**Problem statement**
Rewrite the records from the line with "Privacy Policy (226, 1067)" up to and including the final line, swapping "Wedding Bands" for "Wedding Rings" and keeping everything else the same. Leave the pictures out of your answer.

[begin Records provided]

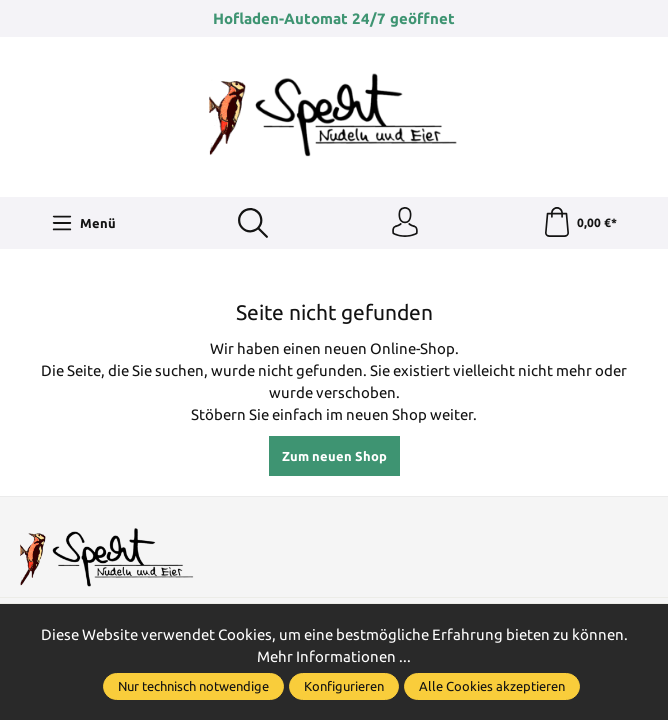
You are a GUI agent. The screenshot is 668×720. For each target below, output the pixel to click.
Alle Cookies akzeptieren (492, 686)
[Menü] (84, 223)
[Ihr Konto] (405, 223)
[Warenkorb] (579, 223)
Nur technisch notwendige (193, 686)
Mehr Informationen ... (334, 656)
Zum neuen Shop (334, 456)
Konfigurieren (344, 686)
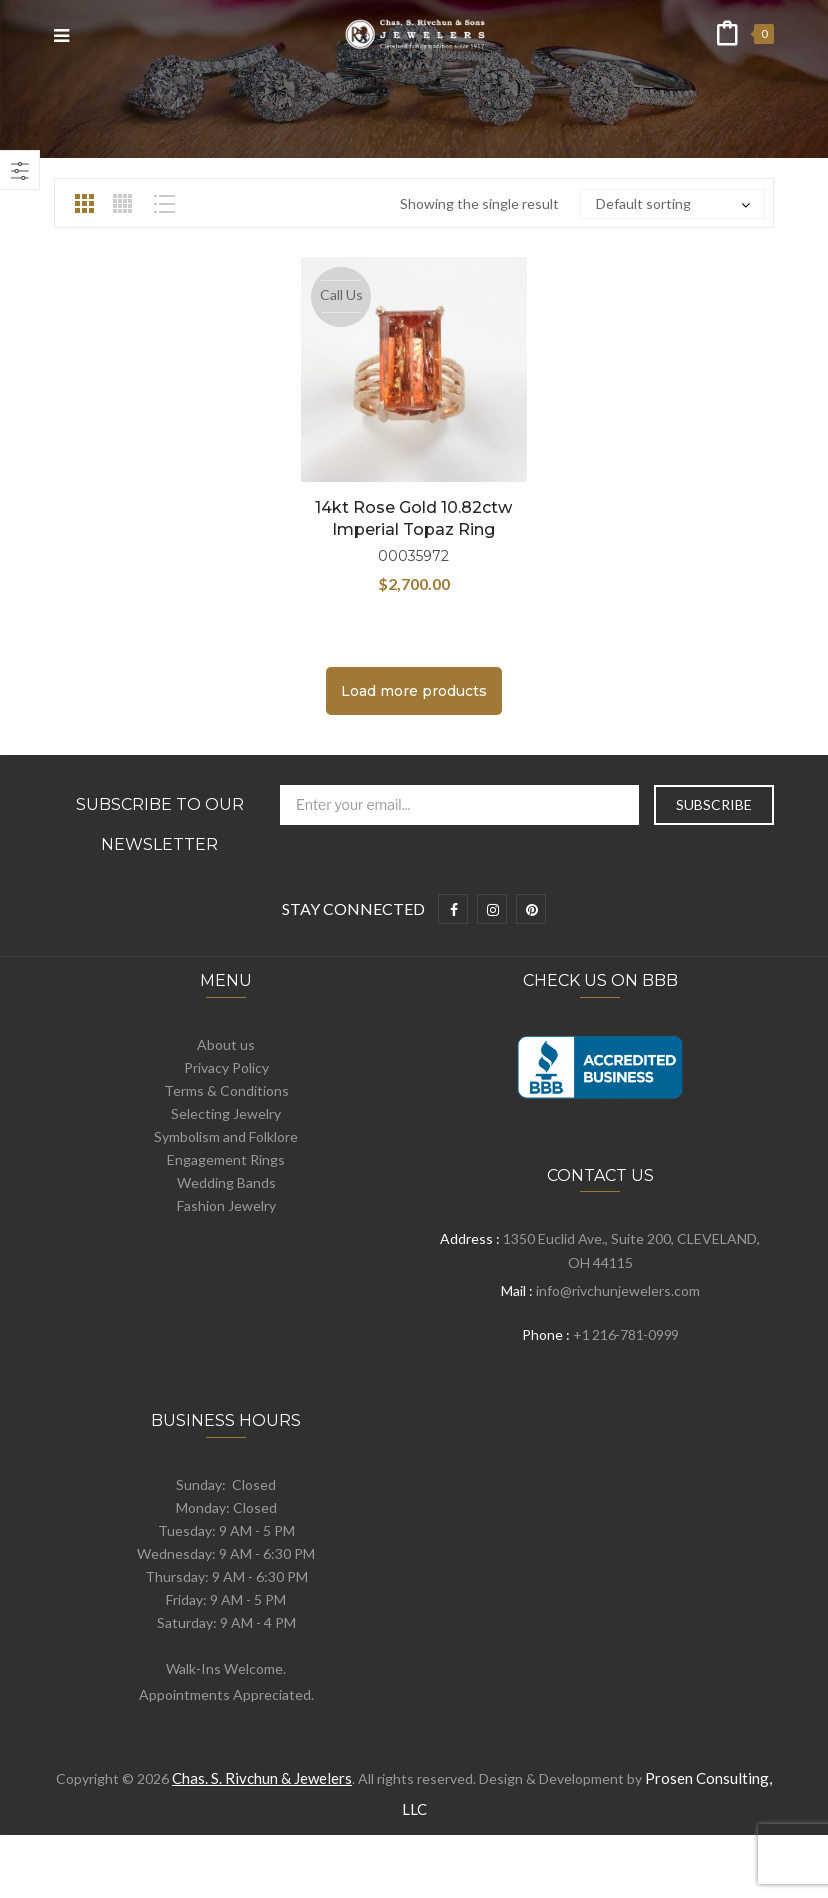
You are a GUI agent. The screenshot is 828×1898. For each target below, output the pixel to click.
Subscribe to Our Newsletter (160, 824)
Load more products (414, 691)
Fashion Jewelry (226, 1205)
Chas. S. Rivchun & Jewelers (262, 1778)
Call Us (341, 294)
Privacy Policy (226, 1067)
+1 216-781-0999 (626, 1334)
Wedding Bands (226, 1182)
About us (226, 1044)
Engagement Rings (226, 1159)
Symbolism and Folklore (226, 1136)
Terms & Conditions (226, 1090)
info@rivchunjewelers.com (618, 1290)
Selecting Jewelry (226, 1113)
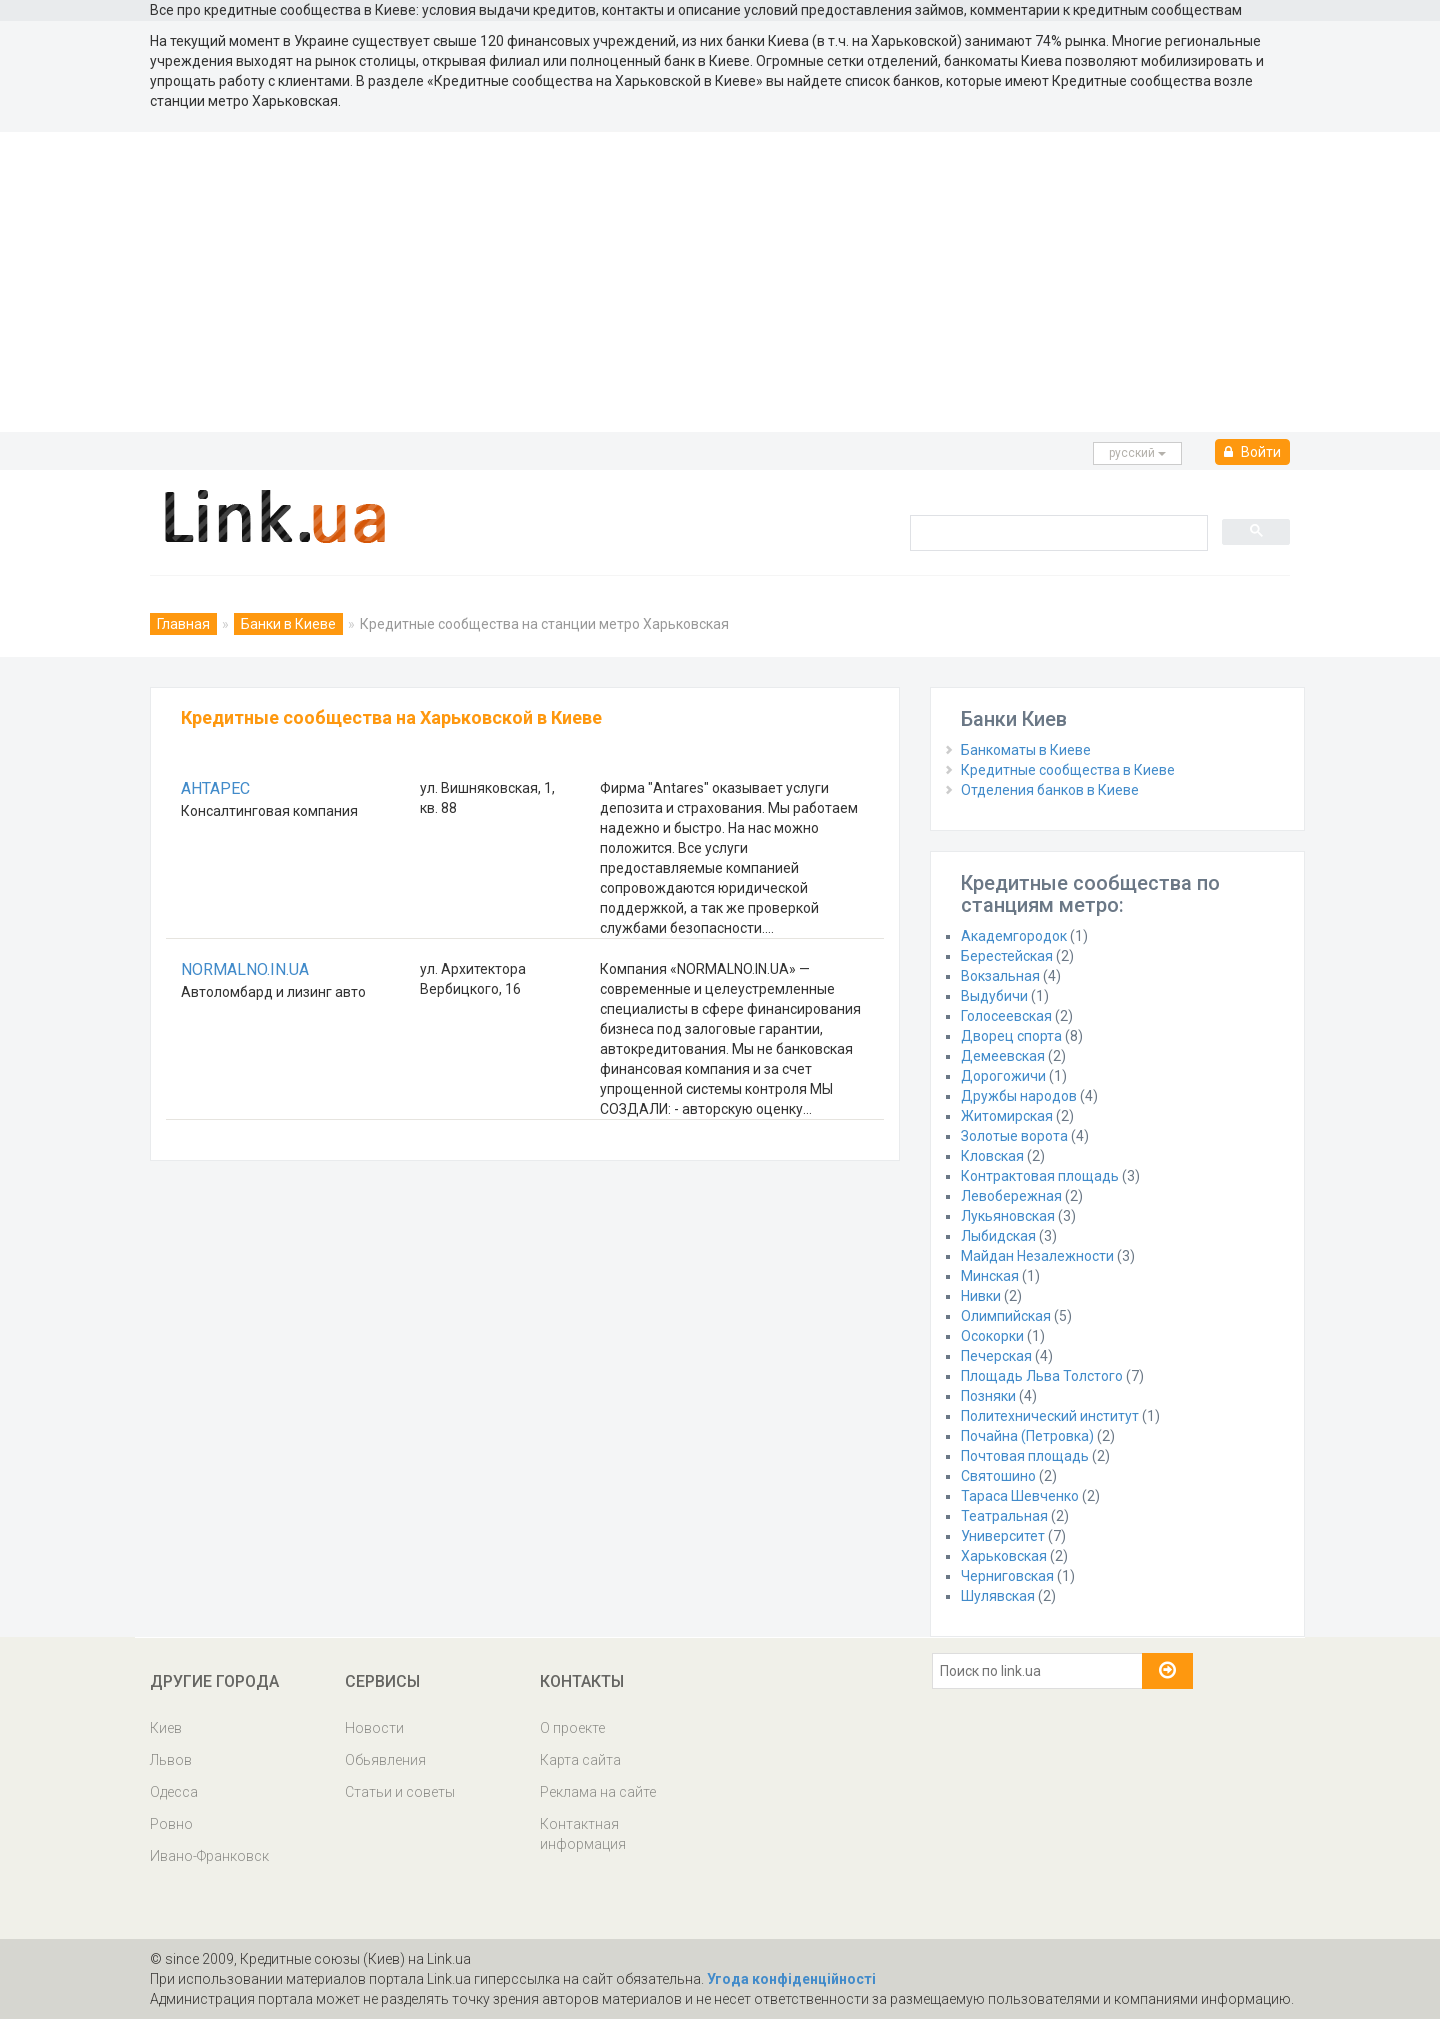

[end Records provided]

**Task response**
Privacy Policy (226, 1067)
+1 216-781-0999 (626, 1334)
Wedding Rings (226, 1182)
About us (226, 1044)
Engagement Rings (226, 1159)
Symbolism and Folklore (226, 1136)
Terms & Conditions (226, 1090)
info@rivchunjewelers.com (618, 1290)
Selecting Jewelry (226, 1113)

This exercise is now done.